叩き上げの英語 220
私は何の気なしに彼の住所を手帖に書き留めたが、もし私の留学先がそのときわかっていたら、私は思わず大声を上げてそのすばらしい偶然にまたまた感激したことであったろう。
この米国留学のテストは英語しかない。階級は三曹以上の者で、各基地の隊長がすいせんする者一名というのがそのテスト受験者の条件であった。
私の専門は英語である。語学で禄を喰んでいるプロである。そうである以上、私がすいせんを受けるのはよほど人間的に欠陥のない限り当然のことであらねばならなかった。
そしてそれよりもなおいっそうに当然なのはその英語テストに合格することであった。 当然、ということは落ちてはならないということである。
これが本人にとっては最大の重圧となるのである。 もし不運にして落ちたら、それは私の英語力が公的に否定されたことになり、もはや語学専門員としてその職にとどまるわけにはいかず、自衛隊を退職するという覚悟をしなければならなかった。
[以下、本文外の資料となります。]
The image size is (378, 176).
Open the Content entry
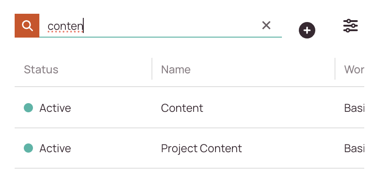[182, 108]
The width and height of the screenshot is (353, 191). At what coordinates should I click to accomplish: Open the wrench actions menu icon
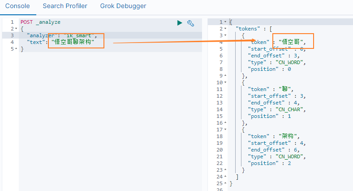click(190, 23)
テスト結果は上位で合格であった。受かった喜びは、これで私の語学員としての名誉はまもられ、自衛隊を退職せずにすんだという喜びとで二倍、三倍にふくれあがった。
KP当時から憧れていたアメリカ行きが十二年後の今、夢ではなく現実となって身近に迫ってきているという実感はさらに興奮を呼び、感激にのどが熱くつまり、心がふるえた。
米国へ留学するものは米軍のMAAG−Jとの取り決めにより全員所定の英語の授業を事前に受けなければならなかった。その授業プログラムから教官の配置に至るまで一切マグジェイが担当した。
奈良の幹部候補生学校がその授業の場であった。 かつてのマグジェイの通訳というプライドがあった私は、ここでも最高の成績をとってやろうと決心した。